◆ **Activity**:
Tally the lines below that include the string "computer". Reply with the total only.

--- Extracted material Enclosed Below ---

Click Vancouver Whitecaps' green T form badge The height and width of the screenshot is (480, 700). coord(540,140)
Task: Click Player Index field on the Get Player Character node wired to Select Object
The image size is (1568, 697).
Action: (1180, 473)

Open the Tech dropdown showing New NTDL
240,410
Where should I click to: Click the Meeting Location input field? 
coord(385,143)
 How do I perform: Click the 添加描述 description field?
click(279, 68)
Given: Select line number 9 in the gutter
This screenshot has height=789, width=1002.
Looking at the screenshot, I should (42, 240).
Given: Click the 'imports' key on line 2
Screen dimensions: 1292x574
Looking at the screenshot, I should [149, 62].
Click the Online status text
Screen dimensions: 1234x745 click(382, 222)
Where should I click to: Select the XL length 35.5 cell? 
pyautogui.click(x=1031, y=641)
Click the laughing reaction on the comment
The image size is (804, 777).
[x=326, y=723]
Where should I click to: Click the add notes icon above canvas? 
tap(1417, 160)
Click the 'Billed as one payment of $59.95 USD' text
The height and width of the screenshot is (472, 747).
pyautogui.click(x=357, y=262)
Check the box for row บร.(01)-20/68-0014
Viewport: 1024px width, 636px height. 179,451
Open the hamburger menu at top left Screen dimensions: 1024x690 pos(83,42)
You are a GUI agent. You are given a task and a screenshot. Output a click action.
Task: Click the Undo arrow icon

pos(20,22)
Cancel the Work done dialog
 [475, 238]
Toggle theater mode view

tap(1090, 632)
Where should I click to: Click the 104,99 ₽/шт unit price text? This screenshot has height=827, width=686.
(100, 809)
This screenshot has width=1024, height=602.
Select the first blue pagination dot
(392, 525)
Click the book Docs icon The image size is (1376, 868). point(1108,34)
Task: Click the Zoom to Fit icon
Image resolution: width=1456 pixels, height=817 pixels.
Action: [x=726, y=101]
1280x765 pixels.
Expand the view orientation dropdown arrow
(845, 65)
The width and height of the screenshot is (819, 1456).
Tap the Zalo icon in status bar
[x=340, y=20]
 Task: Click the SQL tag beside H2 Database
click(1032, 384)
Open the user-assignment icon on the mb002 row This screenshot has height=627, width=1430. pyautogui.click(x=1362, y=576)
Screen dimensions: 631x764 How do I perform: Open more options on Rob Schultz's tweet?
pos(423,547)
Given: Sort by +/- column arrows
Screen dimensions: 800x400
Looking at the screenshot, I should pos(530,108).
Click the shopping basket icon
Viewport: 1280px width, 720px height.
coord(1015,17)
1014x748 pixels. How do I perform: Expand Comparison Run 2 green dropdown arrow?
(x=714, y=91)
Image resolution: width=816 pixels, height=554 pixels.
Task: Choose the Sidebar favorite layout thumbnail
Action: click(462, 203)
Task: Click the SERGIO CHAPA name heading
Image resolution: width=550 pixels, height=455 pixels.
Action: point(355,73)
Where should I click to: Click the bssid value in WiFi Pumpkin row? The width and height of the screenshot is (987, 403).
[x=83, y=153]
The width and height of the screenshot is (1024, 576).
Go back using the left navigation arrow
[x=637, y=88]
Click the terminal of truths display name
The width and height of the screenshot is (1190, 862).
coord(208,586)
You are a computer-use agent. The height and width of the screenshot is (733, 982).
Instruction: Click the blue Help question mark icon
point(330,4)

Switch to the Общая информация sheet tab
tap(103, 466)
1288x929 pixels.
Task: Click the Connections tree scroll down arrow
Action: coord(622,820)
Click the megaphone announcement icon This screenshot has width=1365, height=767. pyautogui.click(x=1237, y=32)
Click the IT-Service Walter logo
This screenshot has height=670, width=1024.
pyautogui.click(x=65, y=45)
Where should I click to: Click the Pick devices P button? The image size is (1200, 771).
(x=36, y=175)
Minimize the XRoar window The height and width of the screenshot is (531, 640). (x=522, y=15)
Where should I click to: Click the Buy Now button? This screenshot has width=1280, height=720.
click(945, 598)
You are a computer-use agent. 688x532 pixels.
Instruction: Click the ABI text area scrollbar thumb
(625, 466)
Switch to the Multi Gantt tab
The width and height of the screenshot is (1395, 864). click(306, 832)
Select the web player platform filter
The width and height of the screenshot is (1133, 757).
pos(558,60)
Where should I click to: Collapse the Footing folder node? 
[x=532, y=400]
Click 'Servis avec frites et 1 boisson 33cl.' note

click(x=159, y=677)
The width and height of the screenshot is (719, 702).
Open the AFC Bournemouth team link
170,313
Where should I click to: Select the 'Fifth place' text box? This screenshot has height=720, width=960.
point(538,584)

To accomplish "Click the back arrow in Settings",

--- End of Enclosed Extracted material ---

◆ **Output of the exercise**:
2